理解 TensorFlow 之 word2vec-蒲公英云

自然语言处理（英语：Natural Language Processing，简称NLP）是人工智能和语言学领域的分支学科。自然语言生成系统把计算机数据转化为自然语言。自然语言理解系统把自然语言转化为计算机程序更易于处理的形式。

一般，计算机要处理文本，需要先把文本向量化，即把文本映射到向量空间模型中，再应用深度学习方法来训练。

Word2vec 是一种可以进行高效率词嵌套学习的预测模型。
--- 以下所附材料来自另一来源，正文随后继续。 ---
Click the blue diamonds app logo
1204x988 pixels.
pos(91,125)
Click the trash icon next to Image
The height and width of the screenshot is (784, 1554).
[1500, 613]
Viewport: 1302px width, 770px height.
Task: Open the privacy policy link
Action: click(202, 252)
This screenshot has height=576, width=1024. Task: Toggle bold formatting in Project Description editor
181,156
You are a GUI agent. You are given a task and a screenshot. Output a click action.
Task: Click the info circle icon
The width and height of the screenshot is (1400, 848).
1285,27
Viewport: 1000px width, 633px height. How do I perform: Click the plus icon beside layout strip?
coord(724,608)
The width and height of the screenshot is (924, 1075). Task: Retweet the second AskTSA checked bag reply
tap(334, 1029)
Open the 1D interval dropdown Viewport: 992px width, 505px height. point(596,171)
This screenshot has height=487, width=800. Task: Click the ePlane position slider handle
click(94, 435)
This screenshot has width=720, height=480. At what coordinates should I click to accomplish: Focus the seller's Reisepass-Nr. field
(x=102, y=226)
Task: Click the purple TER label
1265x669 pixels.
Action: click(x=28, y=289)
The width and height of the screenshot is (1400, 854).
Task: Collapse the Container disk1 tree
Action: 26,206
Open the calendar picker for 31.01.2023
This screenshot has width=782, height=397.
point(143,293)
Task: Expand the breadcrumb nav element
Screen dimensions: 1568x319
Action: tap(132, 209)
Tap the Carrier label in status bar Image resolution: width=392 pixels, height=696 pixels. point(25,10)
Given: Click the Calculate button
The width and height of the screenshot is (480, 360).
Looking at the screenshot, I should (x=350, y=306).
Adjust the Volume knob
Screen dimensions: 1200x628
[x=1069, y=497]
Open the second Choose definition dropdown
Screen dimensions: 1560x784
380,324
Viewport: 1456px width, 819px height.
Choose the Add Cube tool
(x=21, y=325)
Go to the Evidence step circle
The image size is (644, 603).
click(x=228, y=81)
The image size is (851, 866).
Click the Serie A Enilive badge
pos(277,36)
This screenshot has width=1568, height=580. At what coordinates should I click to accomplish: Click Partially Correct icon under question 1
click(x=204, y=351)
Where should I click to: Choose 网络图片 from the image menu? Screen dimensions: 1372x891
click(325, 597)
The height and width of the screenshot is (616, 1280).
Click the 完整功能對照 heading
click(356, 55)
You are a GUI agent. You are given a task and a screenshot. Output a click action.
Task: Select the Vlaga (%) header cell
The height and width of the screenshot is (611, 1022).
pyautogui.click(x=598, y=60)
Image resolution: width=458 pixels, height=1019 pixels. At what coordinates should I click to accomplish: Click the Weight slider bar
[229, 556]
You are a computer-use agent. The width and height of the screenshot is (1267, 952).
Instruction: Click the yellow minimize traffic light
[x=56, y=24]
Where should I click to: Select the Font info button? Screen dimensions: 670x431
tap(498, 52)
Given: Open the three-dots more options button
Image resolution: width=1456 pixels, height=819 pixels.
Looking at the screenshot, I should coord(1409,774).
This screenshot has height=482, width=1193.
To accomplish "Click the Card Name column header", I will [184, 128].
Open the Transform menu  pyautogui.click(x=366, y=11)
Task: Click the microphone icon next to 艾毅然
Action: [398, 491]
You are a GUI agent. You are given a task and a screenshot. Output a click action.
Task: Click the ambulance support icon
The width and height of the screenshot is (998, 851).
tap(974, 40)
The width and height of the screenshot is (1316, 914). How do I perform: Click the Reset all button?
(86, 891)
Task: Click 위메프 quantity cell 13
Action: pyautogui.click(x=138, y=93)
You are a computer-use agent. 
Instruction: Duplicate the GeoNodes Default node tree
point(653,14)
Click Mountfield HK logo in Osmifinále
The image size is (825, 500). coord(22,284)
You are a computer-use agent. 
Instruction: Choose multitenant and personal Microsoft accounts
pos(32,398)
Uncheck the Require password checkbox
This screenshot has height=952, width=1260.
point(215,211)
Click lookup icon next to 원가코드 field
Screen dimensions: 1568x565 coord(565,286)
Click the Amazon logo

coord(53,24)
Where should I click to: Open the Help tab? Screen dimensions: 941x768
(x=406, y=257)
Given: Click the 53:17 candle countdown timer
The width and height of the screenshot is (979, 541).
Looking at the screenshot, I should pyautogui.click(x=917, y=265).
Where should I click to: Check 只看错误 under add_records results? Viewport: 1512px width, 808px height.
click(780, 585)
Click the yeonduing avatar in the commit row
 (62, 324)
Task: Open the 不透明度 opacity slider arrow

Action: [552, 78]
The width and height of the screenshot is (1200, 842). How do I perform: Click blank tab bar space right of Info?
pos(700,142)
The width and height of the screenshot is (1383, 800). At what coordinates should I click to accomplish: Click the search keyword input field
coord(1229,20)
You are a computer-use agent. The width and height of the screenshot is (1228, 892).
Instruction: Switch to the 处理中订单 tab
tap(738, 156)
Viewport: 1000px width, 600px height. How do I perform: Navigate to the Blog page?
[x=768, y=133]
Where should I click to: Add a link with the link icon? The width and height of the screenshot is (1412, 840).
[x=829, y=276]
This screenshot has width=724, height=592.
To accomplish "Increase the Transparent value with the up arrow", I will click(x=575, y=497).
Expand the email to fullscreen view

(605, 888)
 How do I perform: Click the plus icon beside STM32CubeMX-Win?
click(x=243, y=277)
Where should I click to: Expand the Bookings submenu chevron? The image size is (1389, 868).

其两种变体分别为：连续词袋模型（CBOW）及Skip-Gram模型

回想一下多层感知器训练 mnist 数据集的例子

TensorFlow MNIST机器学习入门

这里写图片描述

每个输入的图片数据是一个 784 维的向量

对于softmax回归模型可以用下面的图解释，对于输入的xs加权求和，再分别加上一个偏置量，最后再输入到softmax函数中：

这里写图片描述

如果把它写成一个等式，我们可以得到：

这里写图片描述

下面的图片显示了一个模型学习到的图片上每个像素对于特定数字类的权值。红色代表负数权值，蓝色代表正数权值。
（Hidden 层的所有权重 W 可排列成一个举证，则第 0 行的参数与数字为 0 的图运算后的概率会大于其他数字，想象成第 0 行的参数代表了数字为 0 的图片）

这里写图片描述

Skip-gram 模型

三篇不错的译文
一文详解 Word2vec 之 Skip-Gram 模型（结构篇）
一文详解 Word2vec 之 Skip-Gram 模型（训练篇）
一文详解 Word2vec 之 Skip-Gram 模型（实现篇）

对于用词嵌入表示的文本向量，把一个词向量想象成一个图片，可得到相同的效果，只不过是向量的维度变大了

我们如何来表示这些单词呢？首先，我们都知道神经网络只能接受数值输入，我们不可能把一个单词字符串作为输入，因此我们得想个办法来表示这些单词。最常用的办法就是基于训练文档来构建我们自己的词汇表（vocabulary）再对单词进行one-hot编码

请参考：一文详解 Word2vec 之 Skip-Gram 模型（结构篇）

Word2Vec模型中，主要有Skip-Gram和CBOW两种模型，从直观上理解，Skip-Gram是给定input word来预测上下文。而CBOW是给定上下文，来预测input word

这里写图片描述

假如我们有一个句子“The dog barked at the mailman”，例如我们选取“dog”作为input word；

我们再定义一个叫做 skip_window 的参数，它代表着我们从当前 input word 的一侧（左边或右边）选取词的数量，如果我们设置skip_window=2，那么我们最终获得窗口中的词（包括input word在内）就是[‘The’, ‘dog’，’barked’, ‘at’]，所以整个窗口大小span=2x2=4

另一个参数叫 num_skips，它代表着我们从整个窗口中选取多少个不同的词作为我们的 output word，当skip_window=2，num_skips=2时，我们将会得到两组 (input word, output word) 形式的训练数据，即 (‘dog’, ‘barked’)，(‘dog’, ‘the’)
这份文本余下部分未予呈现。